◆ QUOTED TEXT:
+++

Deferred Action for Childhood Arrivals and the Responsibility of Criminal Lawyers
by Mikhail Izrailev, Esq.

Since the Supreme Court's decision in Padilla v. Kentucky, 130 S. Ct. 1473 (2010), the onus has been on the criminal bar to ensure that their clients are made aware of the immigration consequences of their pleas. This has resulted in unheralded levels of collaboration and consultation between the criminal bar and the immigration bar. As an immigration attorney, I have witnessed first-hand the increased willingness of criminal attorneys to both ask questions and listen to the answers.

+++

◆ GIVEN MATERIAL:
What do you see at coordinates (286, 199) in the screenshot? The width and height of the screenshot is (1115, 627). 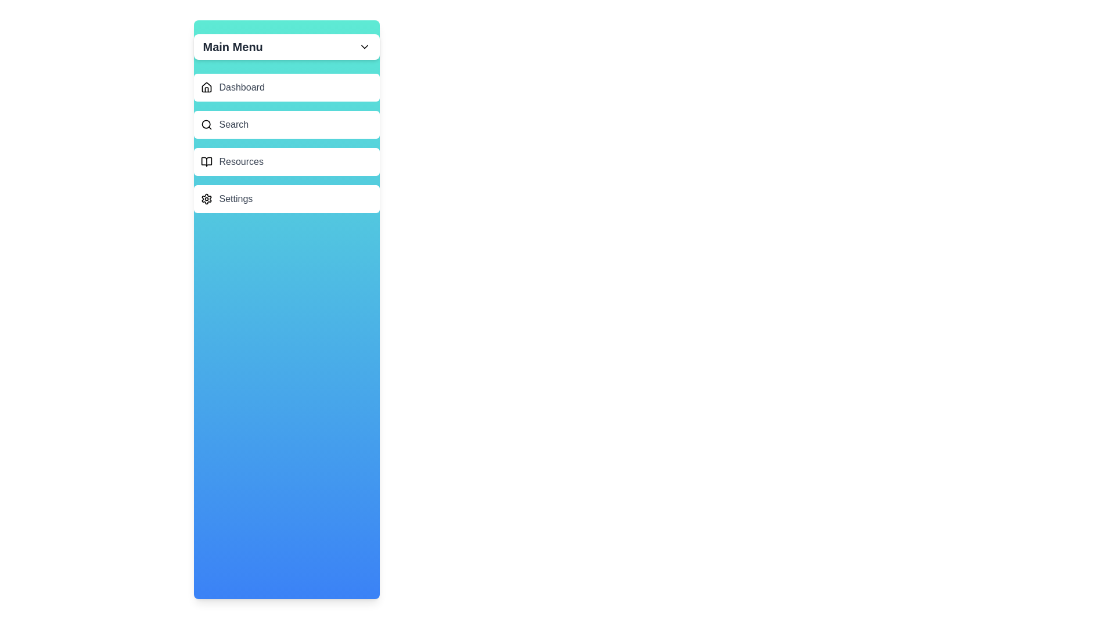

+++

◆ PROBLEM DETAILS: Please copy out the article on Deferred Action for Childhood Arrivals and criminal lawyers word for word, from its title through its final sentence.

◆ ANSWER TO THIS PROBLEM:
Deferred Action for Childhood Arrivals and the Responsibility of Criminal Lawyers
by Mikhail Izrailev, Esq.

Since the Supreme Court's decision in Padilla v. Kentucky, 130 S. Ct. 1473 (2010), the onus has been on the criminal bar to ensure that their clients are made aware of the immigration consequences of their pleas. This has resulted in unheralded levels of collaboration and consultation between the criminal bar and the immigration bar. As an immigration attorney, I have witnessed first-hand the increased willingness of criminal attorneys to both ask questions and listen to the answers.